Source data
— Start —
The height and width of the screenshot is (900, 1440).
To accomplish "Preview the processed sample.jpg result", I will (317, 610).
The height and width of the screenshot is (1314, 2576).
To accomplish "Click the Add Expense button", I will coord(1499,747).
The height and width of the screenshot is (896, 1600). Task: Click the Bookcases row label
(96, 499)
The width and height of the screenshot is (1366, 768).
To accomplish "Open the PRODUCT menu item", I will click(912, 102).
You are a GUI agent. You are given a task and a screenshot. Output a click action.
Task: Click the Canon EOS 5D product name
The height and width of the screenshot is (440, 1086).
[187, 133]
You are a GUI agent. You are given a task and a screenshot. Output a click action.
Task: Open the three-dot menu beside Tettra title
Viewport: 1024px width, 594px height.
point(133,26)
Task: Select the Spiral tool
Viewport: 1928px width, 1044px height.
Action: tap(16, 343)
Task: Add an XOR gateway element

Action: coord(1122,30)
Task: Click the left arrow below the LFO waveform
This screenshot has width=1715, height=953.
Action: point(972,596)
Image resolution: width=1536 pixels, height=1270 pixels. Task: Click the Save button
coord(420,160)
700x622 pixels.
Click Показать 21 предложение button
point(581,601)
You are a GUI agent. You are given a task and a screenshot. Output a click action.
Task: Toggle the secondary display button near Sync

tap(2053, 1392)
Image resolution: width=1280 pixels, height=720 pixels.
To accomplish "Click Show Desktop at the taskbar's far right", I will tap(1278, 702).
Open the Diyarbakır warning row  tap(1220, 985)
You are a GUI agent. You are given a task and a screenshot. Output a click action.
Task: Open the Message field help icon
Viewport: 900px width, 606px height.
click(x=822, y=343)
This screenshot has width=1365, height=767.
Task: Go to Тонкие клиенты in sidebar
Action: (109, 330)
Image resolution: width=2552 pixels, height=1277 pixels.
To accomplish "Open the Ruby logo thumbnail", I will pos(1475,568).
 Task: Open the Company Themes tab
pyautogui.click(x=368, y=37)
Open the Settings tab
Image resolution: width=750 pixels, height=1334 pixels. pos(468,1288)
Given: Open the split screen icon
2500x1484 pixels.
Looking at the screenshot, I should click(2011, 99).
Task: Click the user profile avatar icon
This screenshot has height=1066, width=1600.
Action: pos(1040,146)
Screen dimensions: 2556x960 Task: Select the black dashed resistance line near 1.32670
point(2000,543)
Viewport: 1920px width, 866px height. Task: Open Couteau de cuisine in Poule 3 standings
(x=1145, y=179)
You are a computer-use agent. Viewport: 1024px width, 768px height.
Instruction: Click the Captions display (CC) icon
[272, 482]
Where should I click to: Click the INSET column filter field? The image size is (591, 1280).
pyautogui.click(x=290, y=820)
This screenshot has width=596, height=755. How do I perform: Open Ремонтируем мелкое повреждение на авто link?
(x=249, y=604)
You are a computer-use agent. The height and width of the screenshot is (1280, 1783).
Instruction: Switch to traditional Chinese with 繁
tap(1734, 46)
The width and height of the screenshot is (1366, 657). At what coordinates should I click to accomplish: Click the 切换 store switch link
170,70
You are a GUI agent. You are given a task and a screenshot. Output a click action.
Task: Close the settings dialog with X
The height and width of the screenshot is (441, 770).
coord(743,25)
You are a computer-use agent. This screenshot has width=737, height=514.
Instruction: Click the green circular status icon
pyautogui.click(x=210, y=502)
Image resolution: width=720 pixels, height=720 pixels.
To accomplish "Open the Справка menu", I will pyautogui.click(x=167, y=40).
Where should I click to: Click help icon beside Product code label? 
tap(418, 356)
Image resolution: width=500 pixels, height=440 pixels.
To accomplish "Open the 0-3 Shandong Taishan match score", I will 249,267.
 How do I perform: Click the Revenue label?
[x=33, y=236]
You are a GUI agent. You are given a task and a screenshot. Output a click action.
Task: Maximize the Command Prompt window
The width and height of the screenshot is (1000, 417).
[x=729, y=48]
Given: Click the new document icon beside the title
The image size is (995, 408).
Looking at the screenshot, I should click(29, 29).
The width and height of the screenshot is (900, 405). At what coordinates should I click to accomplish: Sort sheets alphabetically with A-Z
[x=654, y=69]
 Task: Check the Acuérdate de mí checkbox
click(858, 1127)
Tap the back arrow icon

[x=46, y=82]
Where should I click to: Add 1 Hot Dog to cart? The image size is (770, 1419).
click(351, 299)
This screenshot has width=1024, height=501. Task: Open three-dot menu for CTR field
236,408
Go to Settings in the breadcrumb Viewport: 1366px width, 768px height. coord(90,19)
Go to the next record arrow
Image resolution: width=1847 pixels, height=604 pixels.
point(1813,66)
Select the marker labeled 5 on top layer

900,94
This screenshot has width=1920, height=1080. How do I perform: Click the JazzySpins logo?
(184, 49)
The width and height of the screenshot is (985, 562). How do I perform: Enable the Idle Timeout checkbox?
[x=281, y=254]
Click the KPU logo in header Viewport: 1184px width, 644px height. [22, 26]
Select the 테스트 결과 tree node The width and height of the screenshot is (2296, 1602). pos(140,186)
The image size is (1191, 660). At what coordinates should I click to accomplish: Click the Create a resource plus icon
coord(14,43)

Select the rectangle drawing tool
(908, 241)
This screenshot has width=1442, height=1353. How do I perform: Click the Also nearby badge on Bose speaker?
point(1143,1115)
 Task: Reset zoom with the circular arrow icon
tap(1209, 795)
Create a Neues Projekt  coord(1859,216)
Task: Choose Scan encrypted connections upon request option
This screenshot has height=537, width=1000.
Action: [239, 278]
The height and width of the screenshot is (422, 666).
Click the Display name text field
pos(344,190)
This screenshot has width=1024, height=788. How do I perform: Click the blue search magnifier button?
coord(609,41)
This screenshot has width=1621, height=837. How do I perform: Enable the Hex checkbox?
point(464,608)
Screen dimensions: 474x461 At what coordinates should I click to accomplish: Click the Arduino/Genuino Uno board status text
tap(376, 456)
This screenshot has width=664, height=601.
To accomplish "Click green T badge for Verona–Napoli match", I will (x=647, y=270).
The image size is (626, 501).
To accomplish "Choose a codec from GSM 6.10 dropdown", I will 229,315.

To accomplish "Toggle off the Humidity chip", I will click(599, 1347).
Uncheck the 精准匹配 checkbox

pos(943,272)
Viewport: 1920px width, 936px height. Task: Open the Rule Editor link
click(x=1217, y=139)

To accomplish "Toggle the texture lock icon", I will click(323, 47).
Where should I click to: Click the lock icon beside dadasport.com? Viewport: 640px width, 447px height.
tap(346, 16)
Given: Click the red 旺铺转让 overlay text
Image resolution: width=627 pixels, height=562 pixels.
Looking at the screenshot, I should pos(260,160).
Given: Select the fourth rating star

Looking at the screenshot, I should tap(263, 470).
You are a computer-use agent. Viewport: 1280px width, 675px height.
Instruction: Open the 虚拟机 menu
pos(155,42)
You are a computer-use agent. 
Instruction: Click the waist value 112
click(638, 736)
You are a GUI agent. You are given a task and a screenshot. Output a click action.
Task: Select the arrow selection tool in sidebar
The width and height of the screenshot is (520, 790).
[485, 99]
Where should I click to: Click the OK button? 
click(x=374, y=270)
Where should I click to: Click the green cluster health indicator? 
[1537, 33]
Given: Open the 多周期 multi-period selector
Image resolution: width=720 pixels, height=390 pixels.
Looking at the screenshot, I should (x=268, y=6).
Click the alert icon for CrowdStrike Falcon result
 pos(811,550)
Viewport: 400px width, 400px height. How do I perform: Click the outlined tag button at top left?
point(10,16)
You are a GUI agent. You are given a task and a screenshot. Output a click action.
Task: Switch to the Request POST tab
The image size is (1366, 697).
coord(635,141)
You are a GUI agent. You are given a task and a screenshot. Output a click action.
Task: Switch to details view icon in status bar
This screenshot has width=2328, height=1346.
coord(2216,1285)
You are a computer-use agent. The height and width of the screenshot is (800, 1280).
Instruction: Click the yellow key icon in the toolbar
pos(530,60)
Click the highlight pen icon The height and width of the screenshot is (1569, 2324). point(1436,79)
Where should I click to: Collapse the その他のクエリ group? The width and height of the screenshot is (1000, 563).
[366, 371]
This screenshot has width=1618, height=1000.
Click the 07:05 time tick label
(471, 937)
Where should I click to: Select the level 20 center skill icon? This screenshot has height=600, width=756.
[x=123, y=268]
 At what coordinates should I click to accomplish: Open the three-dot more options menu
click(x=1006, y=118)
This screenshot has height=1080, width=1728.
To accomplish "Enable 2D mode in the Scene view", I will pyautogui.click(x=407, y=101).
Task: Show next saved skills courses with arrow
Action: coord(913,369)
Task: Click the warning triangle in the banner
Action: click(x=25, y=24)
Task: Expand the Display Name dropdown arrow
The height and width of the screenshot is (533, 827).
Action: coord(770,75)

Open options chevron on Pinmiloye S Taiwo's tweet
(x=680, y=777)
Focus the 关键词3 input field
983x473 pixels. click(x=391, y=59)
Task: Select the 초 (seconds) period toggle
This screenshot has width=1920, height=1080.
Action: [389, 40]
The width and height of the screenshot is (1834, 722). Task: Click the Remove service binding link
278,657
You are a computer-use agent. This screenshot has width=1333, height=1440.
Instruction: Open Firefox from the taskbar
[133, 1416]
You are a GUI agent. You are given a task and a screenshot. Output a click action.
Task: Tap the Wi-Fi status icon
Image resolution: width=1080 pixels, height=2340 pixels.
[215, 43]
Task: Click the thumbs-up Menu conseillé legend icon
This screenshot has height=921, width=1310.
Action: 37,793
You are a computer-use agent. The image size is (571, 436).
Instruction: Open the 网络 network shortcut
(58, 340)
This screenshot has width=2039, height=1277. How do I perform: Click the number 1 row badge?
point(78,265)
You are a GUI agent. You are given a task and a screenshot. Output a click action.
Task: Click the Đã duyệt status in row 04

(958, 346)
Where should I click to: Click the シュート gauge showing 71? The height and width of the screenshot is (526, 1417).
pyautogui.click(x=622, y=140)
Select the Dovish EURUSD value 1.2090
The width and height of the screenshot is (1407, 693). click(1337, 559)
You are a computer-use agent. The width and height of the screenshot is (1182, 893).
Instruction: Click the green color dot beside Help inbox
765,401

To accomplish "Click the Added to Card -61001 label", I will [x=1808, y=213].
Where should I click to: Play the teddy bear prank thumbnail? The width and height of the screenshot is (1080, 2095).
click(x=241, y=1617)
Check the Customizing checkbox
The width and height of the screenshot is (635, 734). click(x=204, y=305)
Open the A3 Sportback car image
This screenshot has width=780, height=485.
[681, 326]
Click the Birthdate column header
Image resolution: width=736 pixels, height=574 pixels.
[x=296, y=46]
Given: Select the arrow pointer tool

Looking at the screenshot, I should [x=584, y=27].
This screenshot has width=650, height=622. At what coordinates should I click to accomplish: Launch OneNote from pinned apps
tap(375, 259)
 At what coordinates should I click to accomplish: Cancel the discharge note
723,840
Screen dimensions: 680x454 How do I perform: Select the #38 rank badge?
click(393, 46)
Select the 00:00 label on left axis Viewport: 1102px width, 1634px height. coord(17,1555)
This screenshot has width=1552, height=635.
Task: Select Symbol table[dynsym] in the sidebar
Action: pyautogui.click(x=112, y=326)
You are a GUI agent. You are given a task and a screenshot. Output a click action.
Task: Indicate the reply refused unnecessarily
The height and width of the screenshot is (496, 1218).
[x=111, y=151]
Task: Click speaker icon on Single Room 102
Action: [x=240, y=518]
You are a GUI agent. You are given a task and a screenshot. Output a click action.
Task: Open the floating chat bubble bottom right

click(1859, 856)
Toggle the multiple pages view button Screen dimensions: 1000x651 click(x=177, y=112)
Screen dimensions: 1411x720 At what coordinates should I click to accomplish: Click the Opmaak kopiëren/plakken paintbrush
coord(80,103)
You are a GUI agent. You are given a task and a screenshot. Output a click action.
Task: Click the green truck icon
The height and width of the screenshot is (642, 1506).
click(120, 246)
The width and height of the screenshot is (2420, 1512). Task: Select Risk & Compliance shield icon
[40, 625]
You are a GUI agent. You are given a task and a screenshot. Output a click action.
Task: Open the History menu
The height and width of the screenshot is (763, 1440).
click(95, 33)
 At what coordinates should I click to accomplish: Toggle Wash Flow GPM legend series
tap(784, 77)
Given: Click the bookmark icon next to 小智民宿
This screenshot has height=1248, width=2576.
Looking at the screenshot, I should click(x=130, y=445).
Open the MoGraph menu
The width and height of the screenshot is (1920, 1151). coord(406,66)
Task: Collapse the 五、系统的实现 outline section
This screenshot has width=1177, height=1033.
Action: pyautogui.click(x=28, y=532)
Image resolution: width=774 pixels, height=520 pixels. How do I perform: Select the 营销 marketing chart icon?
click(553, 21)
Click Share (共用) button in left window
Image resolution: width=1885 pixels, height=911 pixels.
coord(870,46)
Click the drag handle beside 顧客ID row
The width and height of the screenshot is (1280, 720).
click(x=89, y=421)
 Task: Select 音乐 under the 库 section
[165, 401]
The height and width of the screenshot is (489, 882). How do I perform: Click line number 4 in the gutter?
— End —
**Your objective**
Copy out the lines of the items from the line with "Image resolution: width=500" to the line with "[x=33, y=236]", with both of those lines included, without changing anything.

**Response to the task**
Image resolution: width=500 pixels, height=440 pixels.
To accomplish "Open the 0-3 Shandong Taishan match score", I will 249,267.
 How do I perform: Click the Revenue label?
[x=33, y=236]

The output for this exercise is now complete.